Recently, Shousha et al¹⁴ observed in gastric biopsy specimens that the prevalence of intestinal metaplasia in British patients was significantly higher than in Yemeni patients, despite the Yemeni patients having a significantly higher prevalence of H pylori. These findings suggested possible differences either in bacterial strain¹¹,¹²,¹³ or in gastric microenvironment in those disparate areas. In a previous comparative study of gastric biopsy specimens from 984 patients with chronic gastritis (without ulcers or carcinoma), we found intestinal metaplasia in 32% of the Swedish patients and in 59% of the Japanese patients.²⁸ In a subsequent analysis of 691 consecutive gastric biopsy specimens from Mexican patients, intestinal metaplasia was found in 13% of the patients with chronic gastritis.¹⁵ The high frequency of intestinal metaplasia among the Japanese (a population with a high incidence of gastric carcinoma) contrasted with the moderate frequency of intestinal metaplasia among Swedes (a population with a moderate incidence of gastric cancer), and with the low frequency of intestinal metaplasia among Mexicans (a population with a low incidence of gastric carcinoma). These results, recorded in disparate geographical regions, strongly support the view that intestinal metaplasia is a lesion evoked by local environmental factors and most probably associated with gastric carcinogenesis.
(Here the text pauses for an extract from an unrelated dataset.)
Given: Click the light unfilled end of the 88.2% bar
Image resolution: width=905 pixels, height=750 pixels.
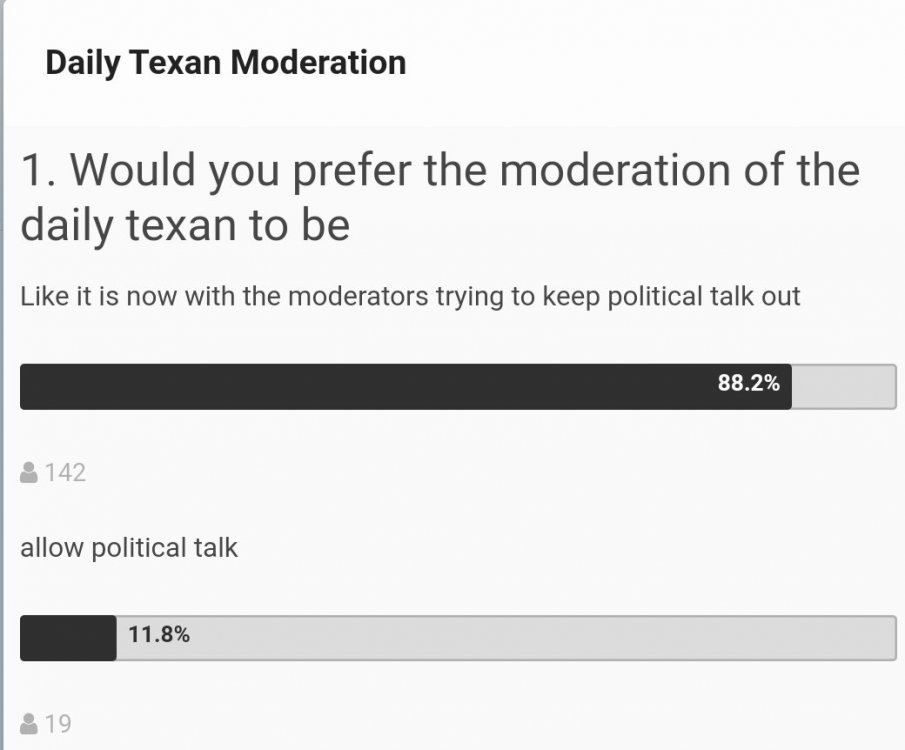Looking at the screenshot, I should tap(843, 387).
Histological studies of three complete antrectomy specimens at the Department of Pathology, Karolinska Institute, Stockholm, Sweden (done because of protracted epigastrial pain) showed that the antral mucosa was reduced to the surface epithelium without glands, and that chronic inflammatory cells had replaced the entire glandular area. In these cases of massive atrophy, no single focus of intestinal metaplasia could be shown, despite investigating the entire antral mucosa in 4‐cm‐long blocks (unpublished). Conversely, other studies²⁹,³⁰ showed that extensive areas of intestinal metaplasia occurred in the absence of any sign of current or past mucosal inflammation. Ongoing investigations at the Gastrointestinal and Liver Pathology Research Laboratory indicate that intestinal metaplasia cells may secrete lysozyme. Lysozyme is an innate non‐immunological antibacterial enzyme produced normally by Paneth cells of the small intestine; it is not normally produced in the stomach. The presence of lysozyme in gastric intestinal metaplasia cells suggests a cellular adaptation aimed to protect the gastric mucosa against the various types of bacteria usually proliferating in hypo or aclorhydric stomachs (in preparation). The secretion of lysozyme by intestinal metaplasia cells is one of the explanations for the absence of bacteria in metaplastic areas. Similar defensive machinery is not provided by an atrophic, non‐metaplastic gastric mucosa. These observations seem to be corroborated by the recent findings of Shen et al³¹ showing that human defensin 5 (also an antimicrobial peptide produced by Paneth cells in the small intestine) is expressed in gastric intestinal metaplasia cells.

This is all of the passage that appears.